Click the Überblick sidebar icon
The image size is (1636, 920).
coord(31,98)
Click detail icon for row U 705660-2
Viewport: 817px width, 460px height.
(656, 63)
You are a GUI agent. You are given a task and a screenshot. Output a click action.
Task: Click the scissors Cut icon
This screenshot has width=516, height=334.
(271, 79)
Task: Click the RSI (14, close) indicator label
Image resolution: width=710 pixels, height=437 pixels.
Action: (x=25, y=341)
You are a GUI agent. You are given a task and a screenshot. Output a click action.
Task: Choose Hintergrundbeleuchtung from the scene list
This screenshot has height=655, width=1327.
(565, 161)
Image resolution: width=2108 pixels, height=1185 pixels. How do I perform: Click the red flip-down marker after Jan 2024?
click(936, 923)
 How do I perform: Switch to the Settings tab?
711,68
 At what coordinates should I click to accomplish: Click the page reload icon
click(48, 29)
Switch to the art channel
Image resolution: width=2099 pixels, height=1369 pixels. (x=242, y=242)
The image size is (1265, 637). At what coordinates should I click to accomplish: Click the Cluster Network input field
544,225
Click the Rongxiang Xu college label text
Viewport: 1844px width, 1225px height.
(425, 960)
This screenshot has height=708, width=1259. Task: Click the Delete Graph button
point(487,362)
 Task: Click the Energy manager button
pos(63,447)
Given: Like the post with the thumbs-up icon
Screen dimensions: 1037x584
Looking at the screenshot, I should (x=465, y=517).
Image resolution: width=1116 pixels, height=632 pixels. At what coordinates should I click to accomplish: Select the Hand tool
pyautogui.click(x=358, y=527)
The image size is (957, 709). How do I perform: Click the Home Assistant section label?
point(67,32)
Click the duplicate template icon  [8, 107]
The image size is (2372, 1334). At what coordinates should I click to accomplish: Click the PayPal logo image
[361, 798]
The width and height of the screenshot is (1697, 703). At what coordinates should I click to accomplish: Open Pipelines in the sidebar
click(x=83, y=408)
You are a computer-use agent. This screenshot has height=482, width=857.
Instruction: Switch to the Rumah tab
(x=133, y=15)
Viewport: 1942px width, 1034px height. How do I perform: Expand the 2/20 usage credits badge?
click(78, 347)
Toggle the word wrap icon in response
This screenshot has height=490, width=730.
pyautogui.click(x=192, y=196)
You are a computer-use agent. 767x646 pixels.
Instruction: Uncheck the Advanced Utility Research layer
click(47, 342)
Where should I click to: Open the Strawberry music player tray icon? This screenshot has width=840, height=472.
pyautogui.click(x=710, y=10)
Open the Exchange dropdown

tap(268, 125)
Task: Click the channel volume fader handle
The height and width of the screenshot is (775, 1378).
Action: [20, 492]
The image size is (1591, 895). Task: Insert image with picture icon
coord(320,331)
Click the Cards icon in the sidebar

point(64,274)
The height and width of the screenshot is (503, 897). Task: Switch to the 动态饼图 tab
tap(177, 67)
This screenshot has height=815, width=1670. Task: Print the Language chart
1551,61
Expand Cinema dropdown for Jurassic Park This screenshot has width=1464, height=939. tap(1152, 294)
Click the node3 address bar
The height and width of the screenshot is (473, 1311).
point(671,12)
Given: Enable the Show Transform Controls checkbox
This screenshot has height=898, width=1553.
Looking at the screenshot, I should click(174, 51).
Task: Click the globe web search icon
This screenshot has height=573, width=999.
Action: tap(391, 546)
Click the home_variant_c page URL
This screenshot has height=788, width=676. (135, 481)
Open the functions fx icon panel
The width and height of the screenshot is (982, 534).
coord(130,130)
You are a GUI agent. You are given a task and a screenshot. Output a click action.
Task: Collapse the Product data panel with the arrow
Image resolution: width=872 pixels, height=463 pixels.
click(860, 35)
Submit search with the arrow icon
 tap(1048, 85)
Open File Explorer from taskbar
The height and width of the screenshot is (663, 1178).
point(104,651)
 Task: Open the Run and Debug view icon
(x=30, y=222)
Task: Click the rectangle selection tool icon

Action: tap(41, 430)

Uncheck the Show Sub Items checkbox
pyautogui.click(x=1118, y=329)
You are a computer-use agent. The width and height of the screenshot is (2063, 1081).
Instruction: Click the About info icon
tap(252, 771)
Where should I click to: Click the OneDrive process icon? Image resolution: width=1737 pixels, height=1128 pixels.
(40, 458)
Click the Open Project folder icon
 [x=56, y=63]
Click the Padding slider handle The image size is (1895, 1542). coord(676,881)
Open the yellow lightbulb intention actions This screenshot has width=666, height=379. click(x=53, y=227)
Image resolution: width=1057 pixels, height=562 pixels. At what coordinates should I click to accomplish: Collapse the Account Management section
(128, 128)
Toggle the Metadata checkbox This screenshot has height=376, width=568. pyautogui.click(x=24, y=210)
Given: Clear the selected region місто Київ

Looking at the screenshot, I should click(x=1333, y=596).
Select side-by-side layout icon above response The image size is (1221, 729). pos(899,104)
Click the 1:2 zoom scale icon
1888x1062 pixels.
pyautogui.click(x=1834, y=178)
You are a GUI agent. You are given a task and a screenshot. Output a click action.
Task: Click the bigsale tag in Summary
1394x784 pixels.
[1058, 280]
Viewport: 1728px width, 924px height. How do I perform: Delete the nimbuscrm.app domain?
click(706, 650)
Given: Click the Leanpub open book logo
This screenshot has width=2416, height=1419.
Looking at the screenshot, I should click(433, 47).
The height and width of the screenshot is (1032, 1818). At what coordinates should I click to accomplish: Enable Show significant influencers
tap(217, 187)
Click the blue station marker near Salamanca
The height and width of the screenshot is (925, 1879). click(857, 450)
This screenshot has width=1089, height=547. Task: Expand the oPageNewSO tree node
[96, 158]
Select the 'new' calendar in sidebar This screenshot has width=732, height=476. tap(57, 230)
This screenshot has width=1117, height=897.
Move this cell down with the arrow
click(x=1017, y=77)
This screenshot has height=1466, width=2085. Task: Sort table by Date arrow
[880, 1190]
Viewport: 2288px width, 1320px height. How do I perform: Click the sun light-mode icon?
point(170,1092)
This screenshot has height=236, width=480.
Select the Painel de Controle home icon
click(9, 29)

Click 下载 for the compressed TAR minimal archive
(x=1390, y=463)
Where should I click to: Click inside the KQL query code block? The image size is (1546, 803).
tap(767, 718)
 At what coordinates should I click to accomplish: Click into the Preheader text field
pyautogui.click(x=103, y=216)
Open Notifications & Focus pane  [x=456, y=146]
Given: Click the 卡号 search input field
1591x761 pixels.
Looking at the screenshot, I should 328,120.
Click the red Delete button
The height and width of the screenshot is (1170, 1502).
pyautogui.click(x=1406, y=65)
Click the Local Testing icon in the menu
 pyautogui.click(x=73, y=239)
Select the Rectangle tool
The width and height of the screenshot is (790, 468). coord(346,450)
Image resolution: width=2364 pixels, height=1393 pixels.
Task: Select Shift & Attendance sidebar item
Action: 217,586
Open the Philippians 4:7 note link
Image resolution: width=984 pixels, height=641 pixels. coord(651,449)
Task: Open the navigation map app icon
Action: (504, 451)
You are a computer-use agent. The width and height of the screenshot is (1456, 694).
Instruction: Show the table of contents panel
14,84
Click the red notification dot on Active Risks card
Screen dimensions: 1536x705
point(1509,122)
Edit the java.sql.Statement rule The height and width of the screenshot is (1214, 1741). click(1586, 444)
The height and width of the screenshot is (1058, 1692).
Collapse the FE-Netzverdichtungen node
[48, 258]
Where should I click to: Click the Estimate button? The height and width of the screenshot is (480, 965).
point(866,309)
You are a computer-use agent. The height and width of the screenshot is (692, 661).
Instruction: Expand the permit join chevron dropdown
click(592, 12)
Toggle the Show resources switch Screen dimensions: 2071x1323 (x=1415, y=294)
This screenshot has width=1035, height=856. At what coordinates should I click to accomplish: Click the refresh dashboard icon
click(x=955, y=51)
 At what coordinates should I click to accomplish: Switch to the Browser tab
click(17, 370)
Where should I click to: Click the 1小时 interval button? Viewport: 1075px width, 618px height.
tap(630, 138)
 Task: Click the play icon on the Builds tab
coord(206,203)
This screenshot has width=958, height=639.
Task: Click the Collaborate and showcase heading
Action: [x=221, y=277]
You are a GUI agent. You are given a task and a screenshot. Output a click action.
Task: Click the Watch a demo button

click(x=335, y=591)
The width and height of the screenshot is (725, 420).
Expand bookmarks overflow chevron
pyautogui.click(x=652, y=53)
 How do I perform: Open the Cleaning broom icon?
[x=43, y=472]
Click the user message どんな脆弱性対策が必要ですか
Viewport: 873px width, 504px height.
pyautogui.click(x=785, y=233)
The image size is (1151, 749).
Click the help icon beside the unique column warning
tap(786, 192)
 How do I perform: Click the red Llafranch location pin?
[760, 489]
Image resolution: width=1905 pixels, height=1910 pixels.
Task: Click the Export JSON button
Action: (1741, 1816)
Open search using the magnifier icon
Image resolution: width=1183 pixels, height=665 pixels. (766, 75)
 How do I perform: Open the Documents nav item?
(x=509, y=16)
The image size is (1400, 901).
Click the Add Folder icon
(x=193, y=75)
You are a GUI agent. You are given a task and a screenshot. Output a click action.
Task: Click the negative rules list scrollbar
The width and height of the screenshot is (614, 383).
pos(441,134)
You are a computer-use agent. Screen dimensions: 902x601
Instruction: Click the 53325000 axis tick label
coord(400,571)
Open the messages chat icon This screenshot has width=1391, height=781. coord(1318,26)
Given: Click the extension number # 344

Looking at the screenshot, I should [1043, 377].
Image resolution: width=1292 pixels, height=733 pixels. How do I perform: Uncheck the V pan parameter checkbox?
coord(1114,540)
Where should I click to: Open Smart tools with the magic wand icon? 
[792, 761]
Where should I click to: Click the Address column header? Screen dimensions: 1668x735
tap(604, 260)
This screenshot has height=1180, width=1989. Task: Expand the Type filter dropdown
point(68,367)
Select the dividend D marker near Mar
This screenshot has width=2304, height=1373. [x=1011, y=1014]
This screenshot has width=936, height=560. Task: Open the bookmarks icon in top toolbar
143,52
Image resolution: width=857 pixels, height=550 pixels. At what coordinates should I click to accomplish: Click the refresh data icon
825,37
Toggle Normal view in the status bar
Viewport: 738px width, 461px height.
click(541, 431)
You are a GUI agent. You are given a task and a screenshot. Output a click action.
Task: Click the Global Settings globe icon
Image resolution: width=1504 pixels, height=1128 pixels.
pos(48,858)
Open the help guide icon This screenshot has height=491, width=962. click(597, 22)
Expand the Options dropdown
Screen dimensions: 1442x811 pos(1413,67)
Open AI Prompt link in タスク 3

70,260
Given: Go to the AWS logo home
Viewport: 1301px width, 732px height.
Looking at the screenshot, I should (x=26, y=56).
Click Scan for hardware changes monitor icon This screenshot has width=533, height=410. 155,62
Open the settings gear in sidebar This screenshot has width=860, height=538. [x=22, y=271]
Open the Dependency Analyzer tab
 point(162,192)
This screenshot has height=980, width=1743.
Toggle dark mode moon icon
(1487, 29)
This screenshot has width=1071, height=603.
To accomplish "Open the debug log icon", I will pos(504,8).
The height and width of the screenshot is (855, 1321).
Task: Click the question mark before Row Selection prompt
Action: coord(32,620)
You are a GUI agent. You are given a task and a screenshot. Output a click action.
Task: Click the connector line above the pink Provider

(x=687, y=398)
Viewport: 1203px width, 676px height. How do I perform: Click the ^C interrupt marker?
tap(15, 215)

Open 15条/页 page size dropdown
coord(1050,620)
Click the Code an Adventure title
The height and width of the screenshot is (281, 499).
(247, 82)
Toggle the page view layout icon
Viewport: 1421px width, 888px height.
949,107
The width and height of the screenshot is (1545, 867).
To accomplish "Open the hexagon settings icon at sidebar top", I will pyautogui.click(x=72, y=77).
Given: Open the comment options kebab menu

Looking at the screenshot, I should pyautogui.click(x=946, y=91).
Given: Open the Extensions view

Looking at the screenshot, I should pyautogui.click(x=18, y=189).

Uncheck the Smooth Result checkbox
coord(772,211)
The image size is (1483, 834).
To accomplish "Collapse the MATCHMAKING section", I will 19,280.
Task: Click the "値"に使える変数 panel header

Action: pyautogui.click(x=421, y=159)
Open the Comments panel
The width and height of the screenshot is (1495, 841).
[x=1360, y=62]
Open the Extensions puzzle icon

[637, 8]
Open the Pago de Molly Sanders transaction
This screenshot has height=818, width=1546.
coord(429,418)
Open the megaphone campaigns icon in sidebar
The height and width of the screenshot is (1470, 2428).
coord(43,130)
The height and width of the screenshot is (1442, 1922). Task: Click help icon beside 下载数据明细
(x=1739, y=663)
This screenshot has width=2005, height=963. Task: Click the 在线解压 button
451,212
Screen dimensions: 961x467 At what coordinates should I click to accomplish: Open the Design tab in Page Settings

**Problem description**
Working from the records above, find how many lines contain the string "handle" and answer with the bare number.

**Reply to the task**
2